* _Extract to read_

Relentlessboredomm fucked around with this message at 00:48 on Apr 13, 2014

computer parts
Nov 18, 2010

PLEASE CLAP

Relentlessboredomm posted:

Its not obvious to most people and Im mocking them for taking an eternity to get to it.

There was literally no time they could have produced it and not have it "take an eternity to get to it".

Relentlessboredomm
Oct 15, 2006

It's Sic Semper Tyrannis. You said, "Ever faithful terrible lizard."

computer parts posted:

There was literally no time they could have produced it and not have it "take an eternity to get to it".

I know being pedantic is a good time and all but to circle back to the point I personally find it quite striking and a bit puzzling that the field of political science has seemingly very little research done on money in politics.

computer parts
Nov 18, 2010

PLEASE CLAP

Relentlessboredomm posted:

I know being pedantic is a good time and all but to circle back to the point I personally find it quite striking and a bit puzzling that the field of political science has seemingly very little research done on money in politics.

Because it's common sense.

It also doesn't hurt that the distribution of wealth makes it so you don't need anything more than "having a large amount of money makes you influential".

Gerund
Sep 12, 2007

He push a man


computer parts posted:

Because it's common sense.

It also doesn't hurt that the distribution of wealth makes it so you don't need anything more than "having a large amount of money makes you influential".

Its still worth it to lay out that the 0-60 percentile have just-about zero impact on legislative decisions vs. leaving it an unknown to be exaggerated later.

computer parts
Nov 18, 2010

PLEASE CLAP

Gerund posted:

Its still worth it to lay out that the 0-60 percentile have just-about zero impact on legislative decisions vs. leaving it an unknown to be exaggerated later.

The wealth distribution of the US makes that a given.

Accretionist
Nov 7, 2012
I BELIEVE IN STUPID CONSPIRACY THEORIES
Has anyone read Picketty's new book Capital in the Twenty-First Century yet? What I'm hearing's good enough I might put it on the top of my pile.


BUSH 2112 posted:

I disagree, really. The FYAD ruleset (if you will) is what made LF, because a lot of really funny posts were things that old-GBS rules would have disallowed.

* _The exercise_
Can you carry on the forum thread about money in politics from the point where it stops? The data that come next are from a separate source.

* _Dataset excerpt_

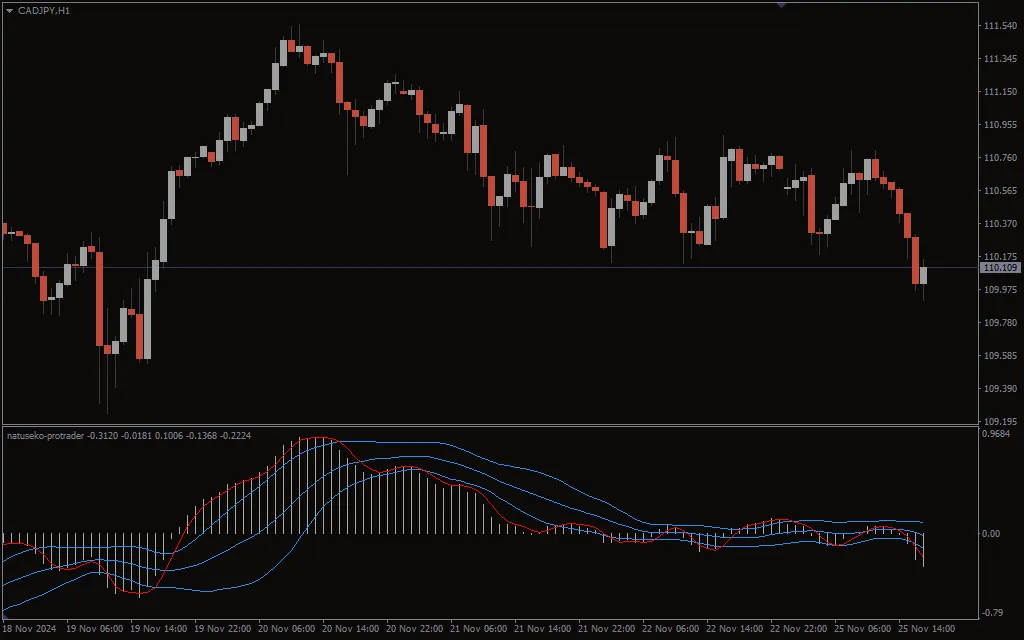Screen dimensions: 1024x640
Task: Click the horizontal current price line
Action: [500, 268]
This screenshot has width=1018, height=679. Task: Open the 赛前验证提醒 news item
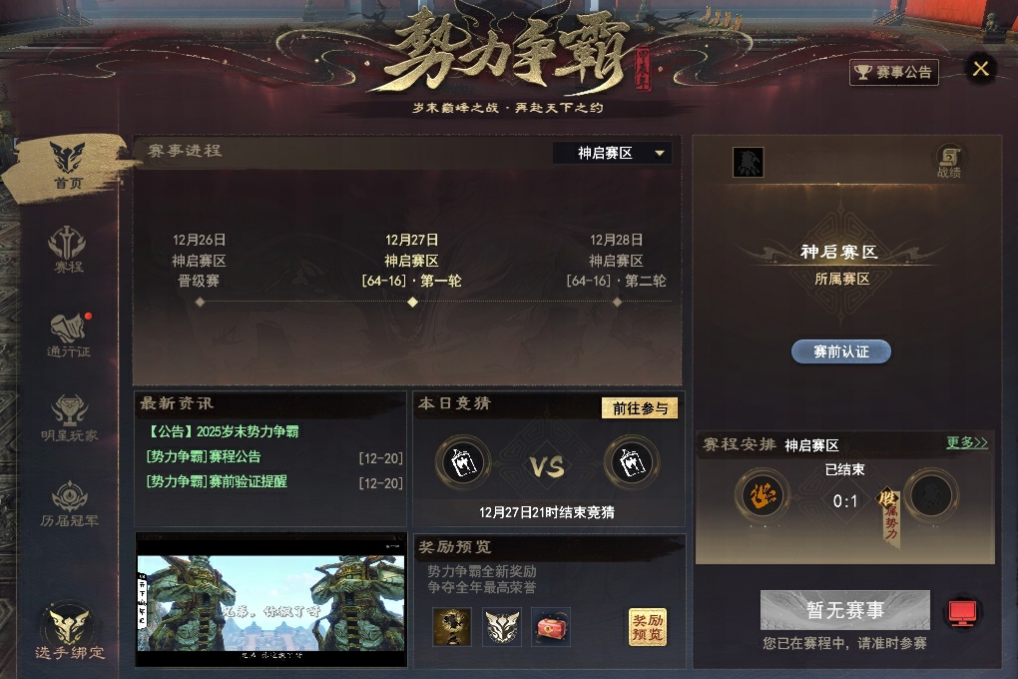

* _The result_
Maybe not the best descriptor. I associate the joke posts, empty quoting and 'polysci with swears' dynamic and so on with giving hardcore polysci nerds lax standards and a dedicated haunt. I associate the quadruple triple meta irony, mod-stalking and goatseing with 'no no guys, it's an FYAD lite'.

mandatory lesbian
Dec 18, 2012
Goatse is good and if you think otherwise, well, you're no friend of mine

Gerund
Sep 12, 2007

He push a man


computer parts posted:

The wealth distribution of the US makes that a given.

You believe that it is apparent based on the surface reading of the political system that a regular citizen in america should have zero legislative impact on decisions , and not only that but that said regular citizen knows this as common knowledge?

computer parts
Nov 18, 2010

PLEASE CLAP

Gerund posted:

You believe that it is apparent based on the surface reading of the political system that a regular citizen in america should have zero legislative impact on decisions , and not only that but that said regular citizen knows this as common knowledge?

Yes, at least if we define regular citizen as "someone that will read this report".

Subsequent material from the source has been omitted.